= Helena Vovsová =

Czech resistance member (1926–2026)

Helena Vovsová (12 February 1926 – 6 April 2026) was a Czech resistance member during the Nazi German occupation of Czechoslovakia.

==Biography==
Vovsová was born on Štvanice island on 12 February 1926, and raised by her family in Panenské Břežany.

Following the annexation of Czechoslovakia and the establishment of the occupied Protectorate of Bohemia and Moravia, Vovsová, who was just 15 years old at the time, began working at Prague Castle, the official residence of the Nazi German Reich Protector of Bohemia and Moravia, where she first worked under Konstantin von Neurath and then for the notorious SS officer, Reinhard Heydrich. Vovsová helped the Czech and Czech Jewish prisoners who were forced to work at the castle. The castle's Jewish prisoners were forced to live in a stable on the Prague Castle's grounds and were forbidden to have contact with non-Jewish Czechoslovak employees. Vovsová risked her life by smuggling food and other provisions to the Jewish prisoners, including medicine and flea repellent, past SS guards guarding the stable.

^^^^^^^^

Parts of the exercise
**1.** In the Helena Vovsová biography, where were the Jewish prisoners at Prague Castle forced to live?
**2.** Retype the part of the Helena Vovsová biography starting with "Helena Vovsová (12" and going on through "in Panenské Břežany.".
**3.** Continue the Helena Vovsová biography past its final sentence.

^^^^^^^^

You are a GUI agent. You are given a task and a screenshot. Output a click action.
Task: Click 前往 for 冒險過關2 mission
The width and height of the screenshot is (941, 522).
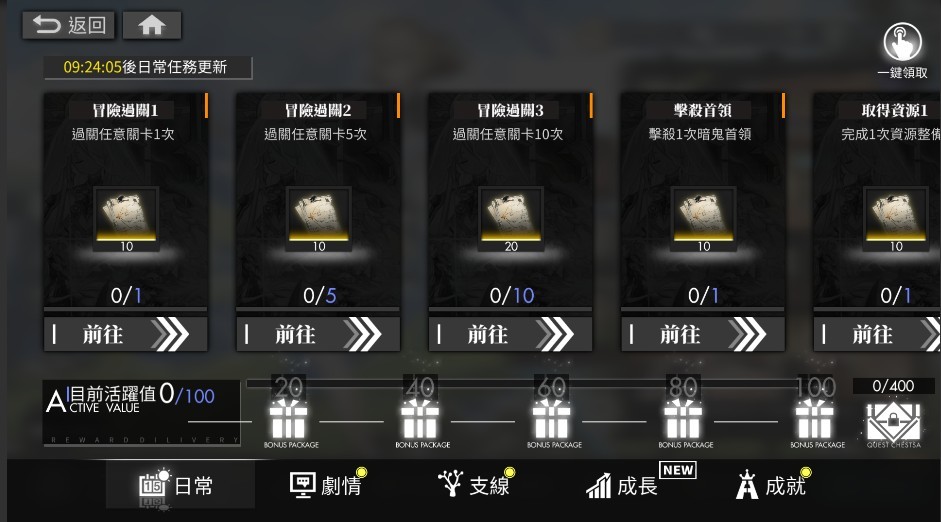(318, 334)
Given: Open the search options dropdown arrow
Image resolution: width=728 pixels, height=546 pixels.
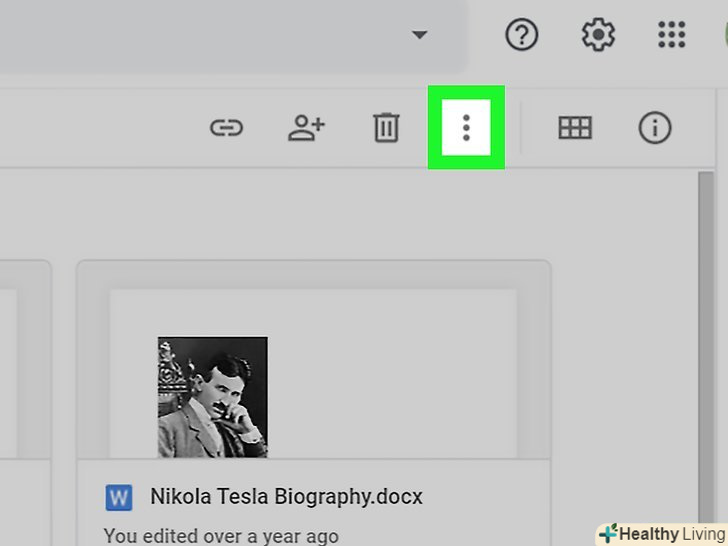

^^^^^^^^

Answers for this exercise
**1.** In a stable on the Prague Castle's grounds.

**2.**
Helena Vovsová (12 February 1926 – 6 April 2026) was a Czech resistance member during the Nazi German occupation of Czechoslovakia.

==Biography==
Vovsová was born on Štvanice island on 12 February 1926, and raised by her family in Panenské Břežany.

**3.**
The Jewish prison workers at Prague Castle were deported to the Auschwitz concentration camp and the Theresienstadt Ghetto in 1943. Out of the 150 Jewish workers departed from Prague Castle, only 27 prisoners survived the Holocaust and the end of Nazi German occupation. Following the end of World War II, several of the Jewish prisoners thanked Vovsová for her help.

Vovsová's actions on behalf of the Jewish workers imprisoned at Prague Castle were largely forgotten for nearly sixty years. However, in 2005, the Czech government officially recognized her as a member of the Czechoslovak resistance during World War II. Vovsová was further awarded the Golden Linden Award from the Ministry of Defence of the Czech Republic for her contributions to human rights and the defense of the country during the German occupation.

Vovsová died on 6 April 2026, at the age of 100. Her death was announced in the Memory of Nations, a Prague-based archive run by the Post Bellum non-profit organization.